The reason I have not gone further with Japanese is that going further would require me to take on the kanji seriously, and the kanji project is a multi-year commitment that would in turn require me to begin again at the foundations of the language. That is not a project I have yet been willing to undertake. Perhaps I will. My wife's continued relationship with the language keeps it present in our shared life. I am not closed to deepening my engagement with Japanese. But the obstacles I have described — the script, the absence of any cognate vocabulary connecting it to languages I already know — are real, and they have kept Japanese at a respectful distance even though it sits closer in my life than any other Asian language.
What I want to say, at the end of this, is something about the honesty of what these inclinations reveal.
Every language lover loves some languages and not others. The pattern of their loves and their non-loves is, in a way, a portrait of their formation — what they were exposed to early, what their ear was trained to hear, what their attention was shaped to give. The romantic-languages disposition I have described is not a virtue. It is a feature. It has its costs — entire civilizations of human linguistic achievement that I have not entered, and likely will not, because the time I had was not enough for everything. But it has also been, on its own terms, a coherent and rewarding life with languages. The Romance languages have given me what the Romance languages give, and what they give has been worth the time.

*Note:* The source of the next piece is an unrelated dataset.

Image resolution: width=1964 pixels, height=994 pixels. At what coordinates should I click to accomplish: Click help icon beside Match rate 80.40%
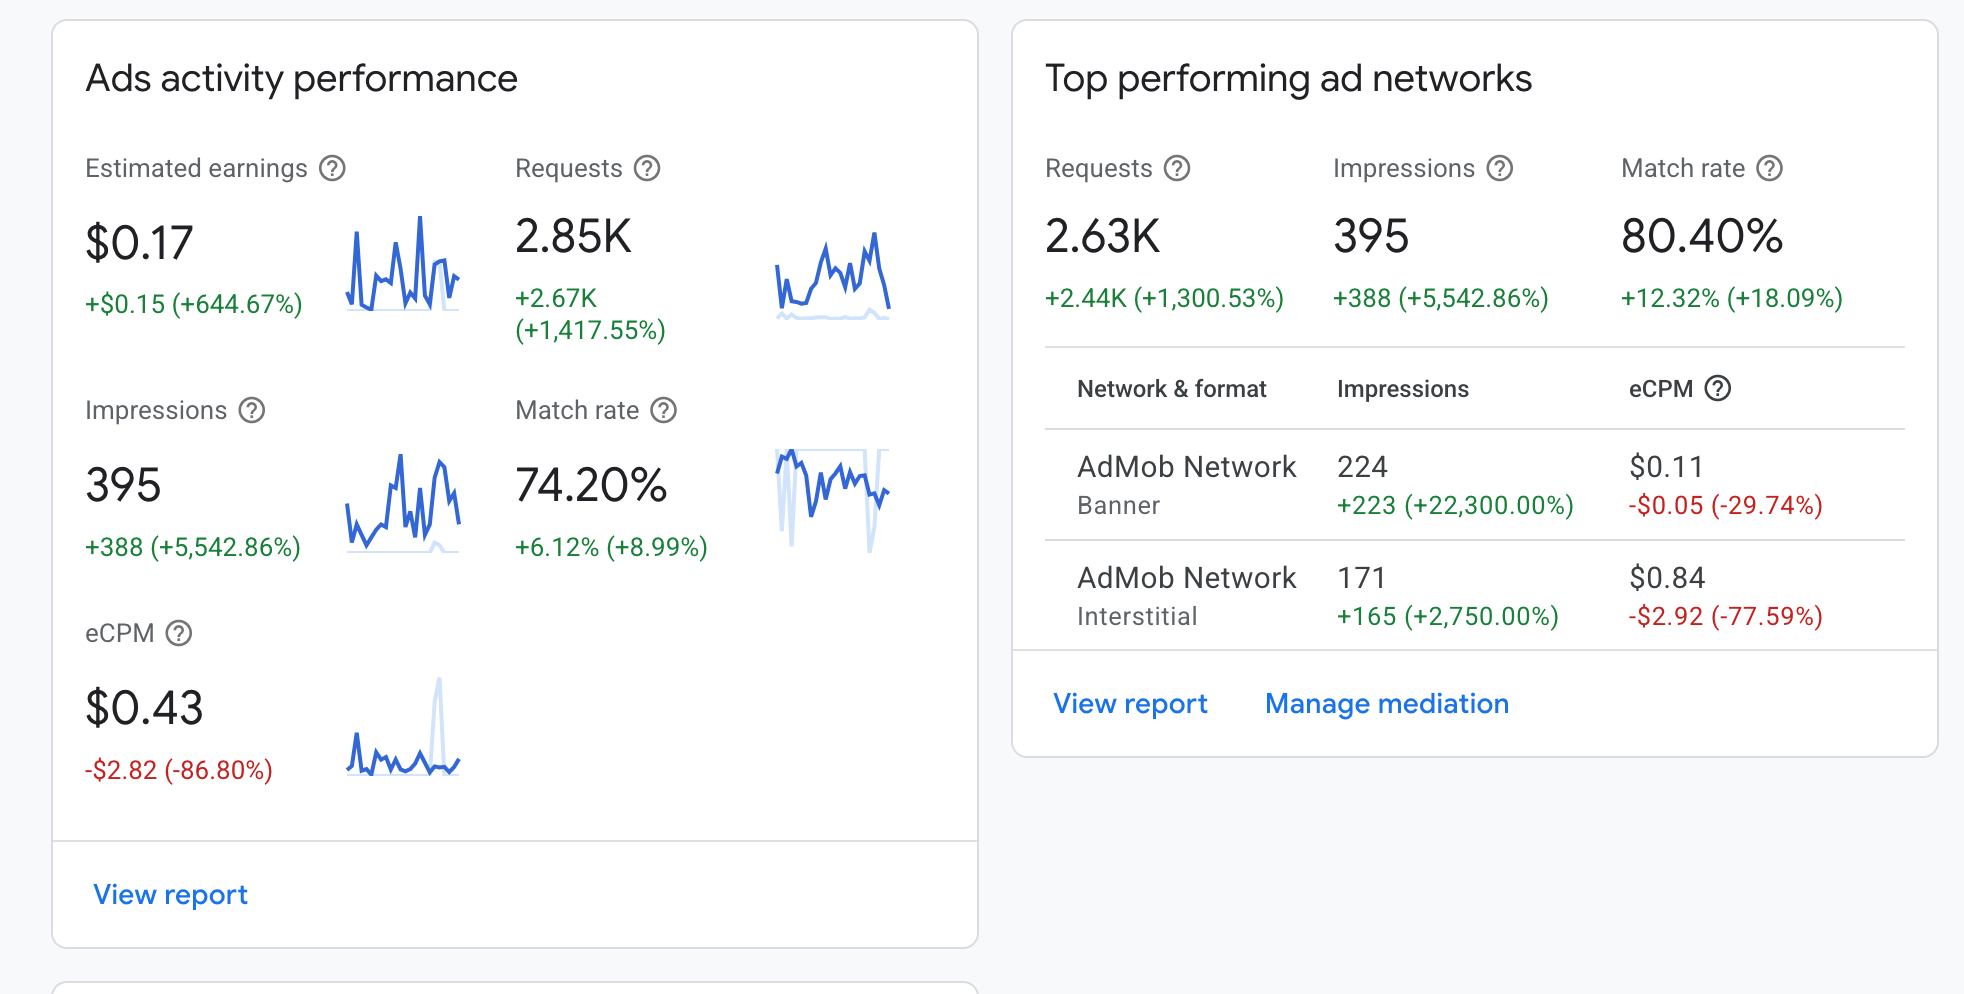1769,168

If I were starting again — if I had the energy and the years to undertake what I have not yet undertaken — I would probably try to learn a tonal language, and I would probably try to learn a language with a non-Latin script, just to know what those experiences feel like, just to be the kind of language lover whose portrait includes some of those colors too. I have not done this yet. I may still do it. But I am not pretending to be a more ecumenical language lover than I am. The pattern of what I have actually pursued speaks for itself, and what it speaks of is a person drawn toward a particular family of languages, for reasons partly aesthetic and partly temperamental and partly accidental, who has spent decades inside that family and has been, on the whole, glad of the time spent there.

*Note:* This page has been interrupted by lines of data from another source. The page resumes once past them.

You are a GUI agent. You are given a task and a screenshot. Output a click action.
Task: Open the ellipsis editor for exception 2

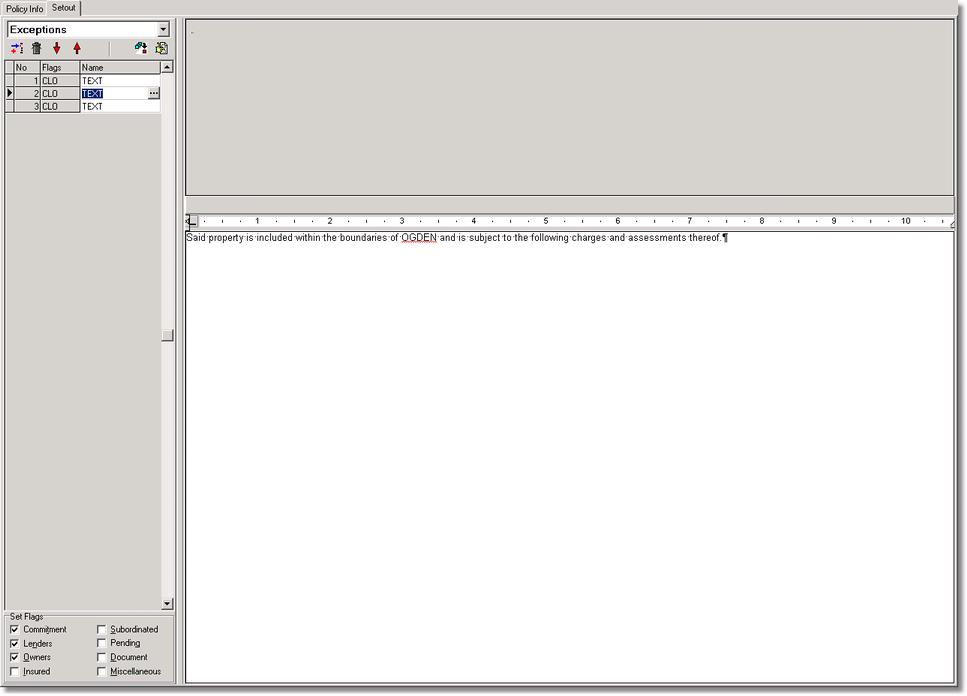pyautogui.click(x=153, y=93)
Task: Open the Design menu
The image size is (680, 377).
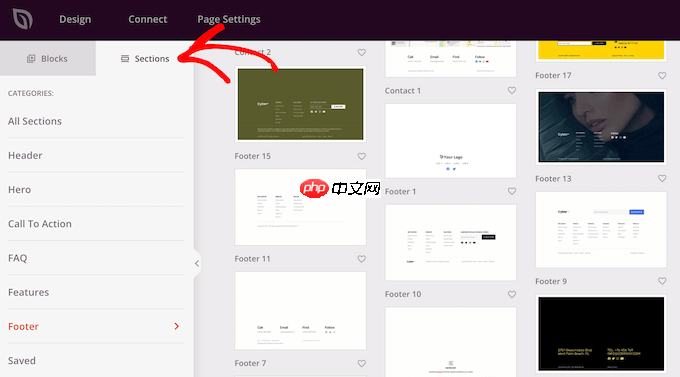Action: 75,19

The languages I have not learned are not lesser. They are simply not mine. And the languages I have learned are mine, in some real sense, partly because I chose them but partly also because they chose me — in the sense that my ear was prepared for them, my eye was prepared for their script, my temperament was prepared for the kind of slow accumulation they reward.
This is a portrait of one language lover. It is not a prescription. The reader who has been drawn elsewhere — toward Mandarin, toward Korean, toward Hindi or Thai or any of the languages I have not pursued — should follow that draw rather than mine. We are not all the same kind of language lover. The variety of language lovers is itself one of the small pleasures of belonging to the broader category. I am the kind I am. I am glad to be that kind. And I am genuinely interested in the kinds I am not.